Stored items:

━━━━━━━━━━━━━━━━━━━━

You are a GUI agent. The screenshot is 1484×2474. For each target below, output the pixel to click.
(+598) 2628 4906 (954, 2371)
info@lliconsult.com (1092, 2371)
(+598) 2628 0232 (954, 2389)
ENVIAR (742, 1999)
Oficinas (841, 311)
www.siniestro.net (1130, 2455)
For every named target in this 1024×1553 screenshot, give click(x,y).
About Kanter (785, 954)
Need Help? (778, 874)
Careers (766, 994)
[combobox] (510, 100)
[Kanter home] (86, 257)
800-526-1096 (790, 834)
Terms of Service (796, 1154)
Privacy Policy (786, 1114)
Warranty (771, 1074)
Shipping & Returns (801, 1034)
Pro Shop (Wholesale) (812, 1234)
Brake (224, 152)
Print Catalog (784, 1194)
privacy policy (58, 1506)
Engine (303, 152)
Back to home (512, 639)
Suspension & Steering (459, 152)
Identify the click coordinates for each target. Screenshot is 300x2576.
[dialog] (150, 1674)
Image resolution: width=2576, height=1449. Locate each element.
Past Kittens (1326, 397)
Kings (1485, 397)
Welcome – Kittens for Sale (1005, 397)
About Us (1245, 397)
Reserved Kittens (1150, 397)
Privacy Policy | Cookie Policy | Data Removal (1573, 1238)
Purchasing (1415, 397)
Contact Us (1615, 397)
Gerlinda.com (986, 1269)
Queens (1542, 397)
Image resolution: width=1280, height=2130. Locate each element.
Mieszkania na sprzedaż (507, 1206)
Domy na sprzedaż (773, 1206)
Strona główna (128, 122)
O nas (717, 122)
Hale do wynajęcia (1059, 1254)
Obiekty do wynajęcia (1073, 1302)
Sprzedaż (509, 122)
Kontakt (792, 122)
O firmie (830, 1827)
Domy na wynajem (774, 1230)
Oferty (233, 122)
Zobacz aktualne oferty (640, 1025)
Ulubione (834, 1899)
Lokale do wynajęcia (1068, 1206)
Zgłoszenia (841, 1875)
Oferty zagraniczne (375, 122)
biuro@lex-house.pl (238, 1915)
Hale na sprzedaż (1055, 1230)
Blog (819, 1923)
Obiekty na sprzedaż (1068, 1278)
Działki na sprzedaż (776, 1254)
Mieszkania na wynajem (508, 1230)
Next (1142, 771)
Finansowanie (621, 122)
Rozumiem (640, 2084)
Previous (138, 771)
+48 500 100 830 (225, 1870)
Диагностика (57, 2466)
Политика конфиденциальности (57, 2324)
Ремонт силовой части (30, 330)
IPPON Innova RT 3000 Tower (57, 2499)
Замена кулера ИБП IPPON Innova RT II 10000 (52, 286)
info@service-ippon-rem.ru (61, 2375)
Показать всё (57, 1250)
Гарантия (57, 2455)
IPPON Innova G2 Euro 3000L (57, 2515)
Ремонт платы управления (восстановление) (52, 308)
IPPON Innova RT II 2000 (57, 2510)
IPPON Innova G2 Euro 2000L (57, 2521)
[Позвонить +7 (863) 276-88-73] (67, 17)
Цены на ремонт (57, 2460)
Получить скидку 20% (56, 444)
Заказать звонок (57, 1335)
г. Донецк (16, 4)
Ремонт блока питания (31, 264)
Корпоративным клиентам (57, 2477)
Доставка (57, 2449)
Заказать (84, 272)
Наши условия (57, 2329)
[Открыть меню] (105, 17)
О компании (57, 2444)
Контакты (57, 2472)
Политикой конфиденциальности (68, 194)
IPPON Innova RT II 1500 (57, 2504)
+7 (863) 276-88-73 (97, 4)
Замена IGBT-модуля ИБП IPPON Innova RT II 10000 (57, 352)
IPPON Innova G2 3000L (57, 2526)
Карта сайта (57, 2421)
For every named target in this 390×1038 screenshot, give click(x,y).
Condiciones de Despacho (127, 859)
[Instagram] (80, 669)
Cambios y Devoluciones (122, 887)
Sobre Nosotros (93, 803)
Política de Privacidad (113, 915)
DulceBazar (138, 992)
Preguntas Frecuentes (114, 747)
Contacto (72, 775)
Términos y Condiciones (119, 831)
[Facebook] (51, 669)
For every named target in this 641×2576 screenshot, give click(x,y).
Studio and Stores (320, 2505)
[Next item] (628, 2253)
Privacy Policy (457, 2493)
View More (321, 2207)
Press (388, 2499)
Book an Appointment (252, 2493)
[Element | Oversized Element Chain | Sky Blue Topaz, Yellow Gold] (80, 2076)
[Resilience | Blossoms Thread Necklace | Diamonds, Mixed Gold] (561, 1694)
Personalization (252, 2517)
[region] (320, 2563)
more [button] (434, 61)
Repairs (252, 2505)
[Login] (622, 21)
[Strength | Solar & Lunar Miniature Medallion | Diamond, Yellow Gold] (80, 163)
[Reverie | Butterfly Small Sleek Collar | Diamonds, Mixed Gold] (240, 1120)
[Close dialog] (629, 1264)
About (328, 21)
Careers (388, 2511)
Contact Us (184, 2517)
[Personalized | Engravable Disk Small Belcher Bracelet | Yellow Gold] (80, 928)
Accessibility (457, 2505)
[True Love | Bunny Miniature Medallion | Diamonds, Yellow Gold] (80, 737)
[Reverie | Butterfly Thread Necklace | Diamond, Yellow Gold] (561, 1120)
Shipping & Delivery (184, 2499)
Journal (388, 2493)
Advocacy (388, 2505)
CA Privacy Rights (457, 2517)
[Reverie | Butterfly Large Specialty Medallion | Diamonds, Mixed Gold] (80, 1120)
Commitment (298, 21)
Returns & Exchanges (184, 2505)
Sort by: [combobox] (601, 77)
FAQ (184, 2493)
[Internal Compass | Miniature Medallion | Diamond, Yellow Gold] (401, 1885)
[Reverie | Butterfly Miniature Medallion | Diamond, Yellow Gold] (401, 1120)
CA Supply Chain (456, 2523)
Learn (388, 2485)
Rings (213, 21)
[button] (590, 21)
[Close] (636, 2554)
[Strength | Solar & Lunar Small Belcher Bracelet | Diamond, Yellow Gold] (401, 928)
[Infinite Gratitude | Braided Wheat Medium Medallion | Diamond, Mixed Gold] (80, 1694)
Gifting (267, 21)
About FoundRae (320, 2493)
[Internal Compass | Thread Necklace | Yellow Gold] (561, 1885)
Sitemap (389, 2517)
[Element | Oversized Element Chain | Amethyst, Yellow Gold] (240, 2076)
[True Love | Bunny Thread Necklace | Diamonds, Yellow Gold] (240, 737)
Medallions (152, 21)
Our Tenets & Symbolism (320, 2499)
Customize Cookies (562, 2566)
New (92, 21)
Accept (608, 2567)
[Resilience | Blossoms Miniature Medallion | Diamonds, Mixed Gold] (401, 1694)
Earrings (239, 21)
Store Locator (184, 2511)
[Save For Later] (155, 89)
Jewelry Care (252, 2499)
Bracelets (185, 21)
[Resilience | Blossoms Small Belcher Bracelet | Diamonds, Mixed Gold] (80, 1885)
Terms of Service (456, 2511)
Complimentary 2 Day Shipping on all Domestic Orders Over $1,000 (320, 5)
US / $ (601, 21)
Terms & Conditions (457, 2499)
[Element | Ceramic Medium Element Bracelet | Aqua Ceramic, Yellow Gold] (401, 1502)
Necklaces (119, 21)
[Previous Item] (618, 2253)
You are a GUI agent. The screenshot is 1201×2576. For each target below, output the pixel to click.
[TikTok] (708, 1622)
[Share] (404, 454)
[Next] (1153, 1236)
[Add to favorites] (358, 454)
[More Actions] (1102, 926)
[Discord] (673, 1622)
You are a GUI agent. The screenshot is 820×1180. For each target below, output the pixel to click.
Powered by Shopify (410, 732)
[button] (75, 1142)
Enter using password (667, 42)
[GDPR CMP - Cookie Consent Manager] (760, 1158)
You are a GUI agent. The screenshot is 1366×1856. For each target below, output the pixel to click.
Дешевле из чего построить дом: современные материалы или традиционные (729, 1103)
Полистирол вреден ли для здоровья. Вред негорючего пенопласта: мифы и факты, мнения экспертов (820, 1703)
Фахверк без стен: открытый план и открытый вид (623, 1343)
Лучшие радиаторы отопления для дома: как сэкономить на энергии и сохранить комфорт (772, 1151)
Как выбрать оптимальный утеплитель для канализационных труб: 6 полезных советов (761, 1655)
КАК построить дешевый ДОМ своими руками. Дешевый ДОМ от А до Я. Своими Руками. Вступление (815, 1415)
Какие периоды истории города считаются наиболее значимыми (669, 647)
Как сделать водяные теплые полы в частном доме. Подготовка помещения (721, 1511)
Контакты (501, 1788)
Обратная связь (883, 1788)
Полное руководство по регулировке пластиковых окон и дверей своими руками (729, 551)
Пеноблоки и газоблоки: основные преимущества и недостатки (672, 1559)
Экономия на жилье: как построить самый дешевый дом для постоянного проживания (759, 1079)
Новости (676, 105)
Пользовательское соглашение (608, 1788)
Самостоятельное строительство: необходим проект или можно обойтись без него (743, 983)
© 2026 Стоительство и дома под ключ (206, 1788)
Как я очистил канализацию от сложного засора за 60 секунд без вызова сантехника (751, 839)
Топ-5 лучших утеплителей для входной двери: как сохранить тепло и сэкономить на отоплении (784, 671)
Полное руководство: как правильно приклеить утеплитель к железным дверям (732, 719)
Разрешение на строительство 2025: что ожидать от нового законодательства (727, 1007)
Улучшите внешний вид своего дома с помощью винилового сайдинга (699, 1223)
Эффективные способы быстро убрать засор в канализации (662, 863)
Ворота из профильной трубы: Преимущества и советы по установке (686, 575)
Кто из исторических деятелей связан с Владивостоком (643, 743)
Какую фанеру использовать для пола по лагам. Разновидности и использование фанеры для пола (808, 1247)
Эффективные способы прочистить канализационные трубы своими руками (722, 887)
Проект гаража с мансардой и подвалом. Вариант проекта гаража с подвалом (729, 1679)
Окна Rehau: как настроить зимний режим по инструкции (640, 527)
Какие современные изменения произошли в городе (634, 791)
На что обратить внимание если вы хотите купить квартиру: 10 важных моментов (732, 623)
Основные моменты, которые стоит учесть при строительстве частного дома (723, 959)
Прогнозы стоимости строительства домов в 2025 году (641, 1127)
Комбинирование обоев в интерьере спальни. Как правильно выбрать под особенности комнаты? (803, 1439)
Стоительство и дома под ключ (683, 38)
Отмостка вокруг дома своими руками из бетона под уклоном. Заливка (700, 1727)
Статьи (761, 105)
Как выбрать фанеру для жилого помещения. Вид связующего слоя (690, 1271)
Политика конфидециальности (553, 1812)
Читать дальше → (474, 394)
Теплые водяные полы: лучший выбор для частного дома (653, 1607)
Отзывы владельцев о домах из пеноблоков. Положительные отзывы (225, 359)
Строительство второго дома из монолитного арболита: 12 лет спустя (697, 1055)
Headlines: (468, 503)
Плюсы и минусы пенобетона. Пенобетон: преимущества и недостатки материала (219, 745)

━━━━━━━━━━━━━━━━━━━━

### Problem details
An exact, complete copy of the lines above from the one with "О компании (57, 2444)" through the one with "For every named target in this 390×1038" is the whole answer.

### Completed task
О компании (57, 2444)
Контакты (57, 2472)
Политикой конфиденциальности (68, 194)
IPPON Innova RT II 1500 (57, 2504)
+7 (863) 276-88-73 (97, 4)
Замена IGBT-модуля ИБП IPPON Innova RT II 10000 (57, 352)
IPPON Innova G2 3000L (57, 2526)
Карта сайта (57, 2421)
For every named target in this 390×1038 screenshot, give click(x,y).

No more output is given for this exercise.